■ **What you will do**: Copy every entry exactly as given, minus the images.

■ **Screenshot grounding data**:
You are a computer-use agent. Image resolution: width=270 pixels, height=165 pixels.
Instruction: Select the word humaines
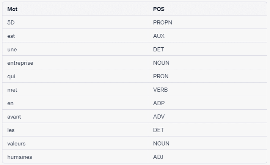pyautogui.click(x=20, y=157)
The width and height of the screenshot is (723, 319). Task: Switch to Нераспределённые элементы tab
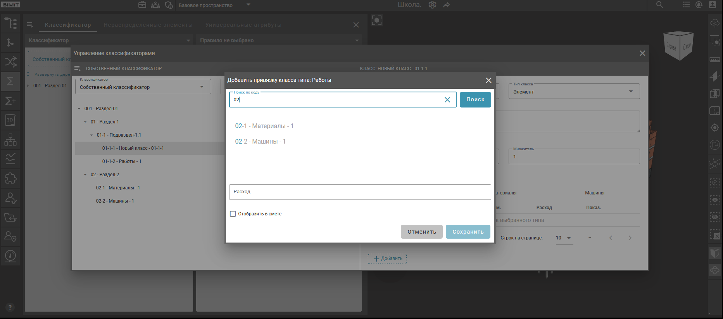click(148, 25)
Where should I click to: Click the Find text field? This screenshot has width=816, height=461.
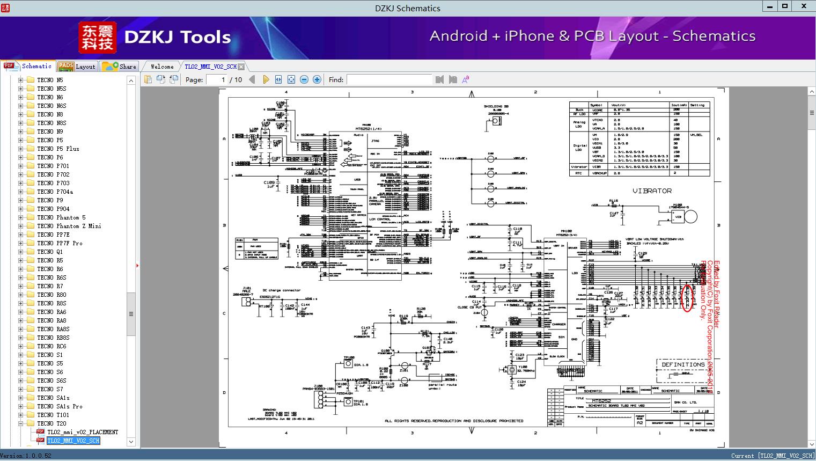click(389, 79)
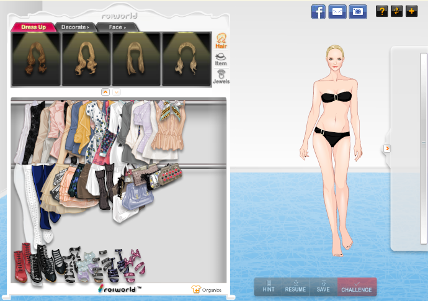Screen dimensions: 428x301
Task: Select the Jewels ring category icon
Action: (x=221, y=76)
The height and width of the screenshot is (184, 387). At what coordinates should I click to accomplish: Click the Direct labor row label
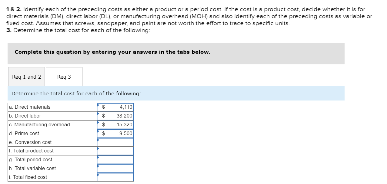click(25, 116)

■ **Solution to the problem**:
You are a computer-use agent. Image resolution: width=270 pixels, height=165 pixels.
Instruction: Select the word humaines
pyautogui.click(x=20, y=157)
The width and height of the screenshot is (723, 319). Task: Switch to Нераспределённые элементы tab
click(148, 25)
Where should I click to: Click the Find text field? This screenshot has width=816, height=461.
click(389, 79)
Screen dimensions: 428x301
Task: Select the Jewels ring category icon
Action: (x=221, y=76)
The height and width of the screenshot is (184, 387). At what coordinates should I click to accomplish: Click the Direct labor row label
click(25, 116)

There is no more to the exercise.